Maria, çete lideri olan abisi Bernando ile onun sevgilisi Anita’nın “ilk dans gecesi” için hazırlanmaktadır. Olacak olmalı ya salona rakip çete Jest grubu da gelecektir. Tony, çetenin kurucu iki liderinden birisi olduğu için diğer kurucu ortağı Riff tarafından ısrarla partiye çağrılır. İşte bir araya gelinmesi asla olası olmayacak aşk ateşi burada alevlenecektir.
Gerisi, iki farklı çete içerisinde bulunan gayriresmî eniştenin, gayriresmî kayınbiraderi düelloda öldürmesine kadar varır. E hadi, bahtsız Maria n’apsın? (İzlerken beni ahlaki travmalara sürükleyen) Bir yandan abi katiline karşı sarsılmaz bir aşkla bağlılık içinde onu bırakmama gaddarlığı, diğer yandan hâliyle kendisine karşı alınması kaçınılmaz olan cephe durumları...
Bu acıklı Amerikan hikâyesini eğer ki çatışmacı sosyo politik irdelemeler eşliğinde seyre daldığınızı fark ederseniz sonunda harika ritimler eşliğindeki şarkı ve danslarla derin ferahlamalar içinde çıktığınızı duyumsayacaksınız. Çete üyelerinin ve kadınların Latin kökenlilerden seçilmesiyse filmin inandırıcılık duygusunu arttırmıştır.
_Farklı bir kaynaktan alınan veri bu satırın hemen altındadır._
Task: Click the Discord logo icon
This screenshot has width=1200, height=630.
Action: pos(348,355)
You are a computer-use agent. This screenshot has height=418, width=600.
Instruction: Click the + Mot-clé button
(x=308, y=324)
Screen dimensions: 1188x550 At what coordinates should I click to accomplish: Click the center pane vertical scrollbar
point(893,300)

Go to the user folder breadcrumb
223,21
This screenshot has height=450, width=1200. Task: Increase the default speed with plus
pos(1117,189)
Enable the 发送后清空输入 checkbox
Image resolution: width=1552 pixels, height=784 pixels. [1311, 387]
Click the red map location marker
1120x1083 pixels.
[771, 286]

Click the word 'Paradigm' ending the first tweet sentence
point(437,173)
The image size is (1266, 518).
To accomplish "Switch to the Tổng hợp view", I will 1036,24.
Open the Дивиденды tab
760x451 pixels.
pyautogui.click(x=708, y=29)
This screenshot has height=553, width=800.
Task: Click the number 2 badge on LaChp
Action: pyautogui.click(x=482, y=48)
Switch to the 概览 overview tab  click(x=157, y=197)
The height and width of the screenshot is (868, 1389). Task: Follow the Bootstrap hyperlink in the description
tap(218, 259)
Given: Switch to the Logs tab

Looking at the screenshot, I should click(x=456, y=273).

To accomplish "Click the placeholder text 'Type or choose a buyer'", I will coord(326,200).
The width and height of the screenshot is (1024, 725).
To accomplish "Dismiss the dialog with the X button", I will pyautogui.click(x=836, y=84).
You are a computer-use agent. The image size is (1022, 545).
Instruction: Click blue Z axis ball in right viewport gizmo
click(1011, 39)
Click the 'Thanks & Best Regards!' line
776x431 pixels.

Kalemim buradan öte çalışmaz. Sürprizlere gebe olan filmin gerisi izleyicilere kalsın efendim.
Meraklısına ansiklopedik bilgiler:
Film, Arthur Laurents’in kitabından uyarlanmıştır. Kitap, önce 1957 yılında müzikal olarak sahnelenir ardından da 1961’de filme çekilir. Müzikleri Leonard Bernstein yapmıştır.